• Work instructions
Leave the pictures out, and transcribe the material below exactly from the line with "Password recovery (251, 619)" to the line with "Täydennä matkasi [tab] (85, 2323)", both lines included.

• • • •

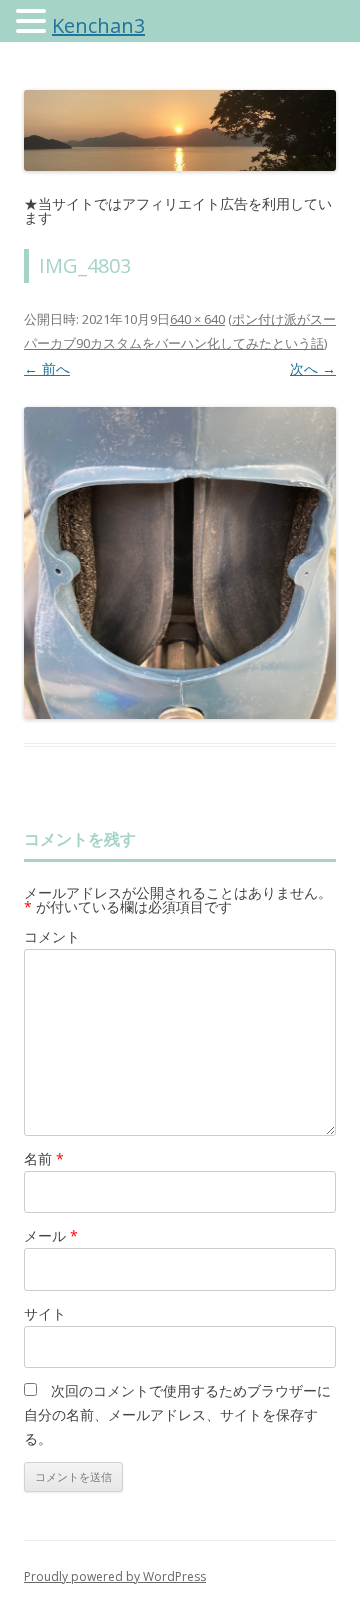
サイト (45, 1313)
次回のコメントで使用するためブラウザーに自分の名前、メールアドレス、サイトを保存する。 (177, 1414)
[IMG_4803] (180, 563)
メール (51, 1235)
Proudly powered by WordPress (115, 1576)
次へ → (313, 368)
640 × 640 (197, 319)
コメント (52, 936)
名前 (44, 1158)
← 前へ (47, 368)
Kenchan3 (98, 25)
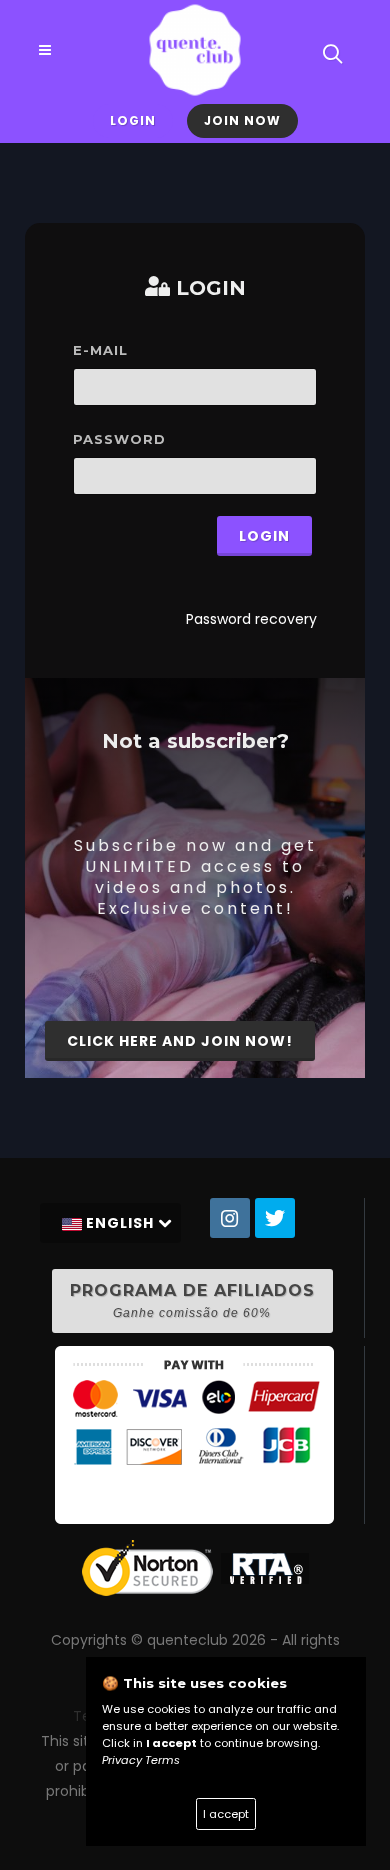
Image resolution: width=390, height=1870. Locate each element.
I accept (226, 1814)
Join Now (242, 120)
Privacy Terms (141, 1760)
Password (119, 439)
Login (133, 120)
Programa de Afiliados (192, 1300)
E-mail (100, 350)
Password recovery (251, 619)
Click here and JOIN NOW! (180, 1041)
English (120, 1223)
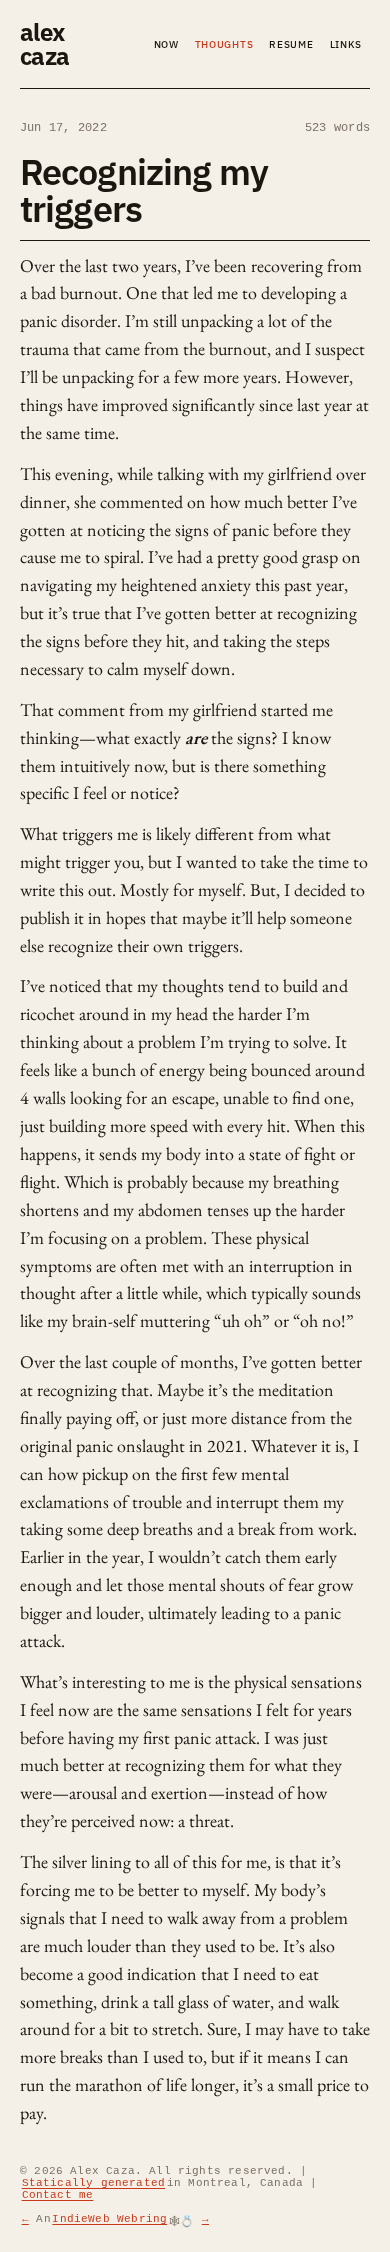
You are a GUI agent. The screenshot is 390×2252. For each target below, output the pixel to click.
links (346, 44)
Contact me (58, 2195)
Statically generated (94, 2183)
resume (291, 44)
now (166, 44)
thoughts (224, 44)
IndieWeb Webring (109, 2219)
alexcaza (44, 44)
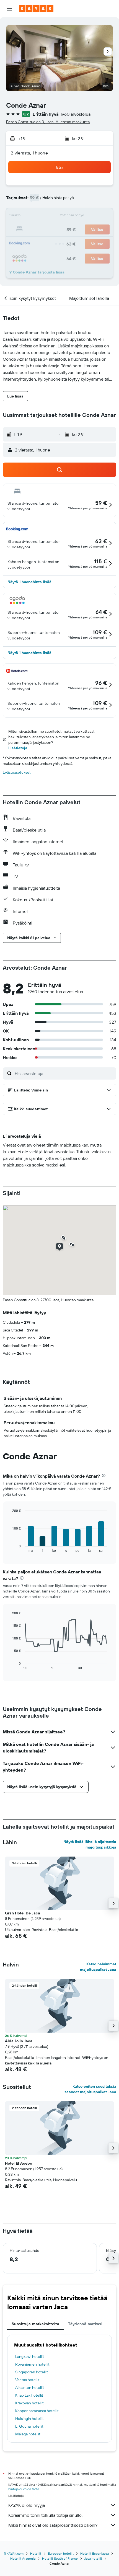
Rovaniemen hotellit (32, 2364)
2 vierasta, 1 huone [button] (29, 153)
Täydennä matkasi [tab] (85, 2323)
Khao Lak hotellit (29, 2395)
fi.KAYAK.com (14, 2553)
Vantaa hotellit (27, 2379)
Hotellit (35, 2553)
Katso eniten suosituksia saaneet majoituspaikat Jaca (90, 2089)
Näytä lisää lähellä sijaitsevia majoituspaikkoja (89, 1844)
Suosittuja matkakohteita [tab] (35, 2323)
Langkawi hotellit (29, 2356)
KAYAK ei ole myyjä (26, 2505)
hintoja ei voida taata (23, 2489)
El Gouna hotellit (29, 2426)
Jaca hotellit (93, 2558)
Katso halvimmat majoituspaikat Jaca (98, 1966)
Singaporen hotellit (31, 2371)
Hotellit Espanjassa (94, 2553)
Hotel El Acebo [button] (18, 2163)
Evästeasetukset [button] (17, 772)
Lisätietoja (17, 747)
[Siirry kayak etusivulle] (36, 8)
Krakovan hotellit (29, 2403)
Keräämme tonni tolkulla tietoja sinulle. (45, 2515)
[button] (9, 8)
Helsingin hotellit (29, 2418)
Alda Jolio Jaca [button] (18, 2040)
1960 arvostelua (75, 114)
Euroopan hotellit (61, 2553)
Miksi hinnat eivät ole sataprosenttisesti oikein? (52, 2525)
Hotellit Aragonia (22, 2558)
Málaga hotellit (27, 2434)
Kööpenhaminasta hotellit (37, 2410)
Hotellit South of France (60, 2558)
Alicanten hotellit (29, 2387)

• • • •

• Reply to the exercise
Password recovery (251, 619)
Click here and JOIN NOW! (180, 1041)
English (120, 1223)
You are a GUI agent. The screenshot is 390×2252. For each target below, output the pixel to click.
links (346, 44)
Contact me (58, 2195)
Statically generated (94, 2183)
resume (291, 44)
now (166, 44)
thoughts (224, 44)
IndieWeb Webring (109, 2219)
alexcaza (44, 44)
Rovaniemen hotellit (32, 2364)
2 vierasta, 1 huone [button] (29, 153)
Täydennä matkasi [tab] (85, 2323)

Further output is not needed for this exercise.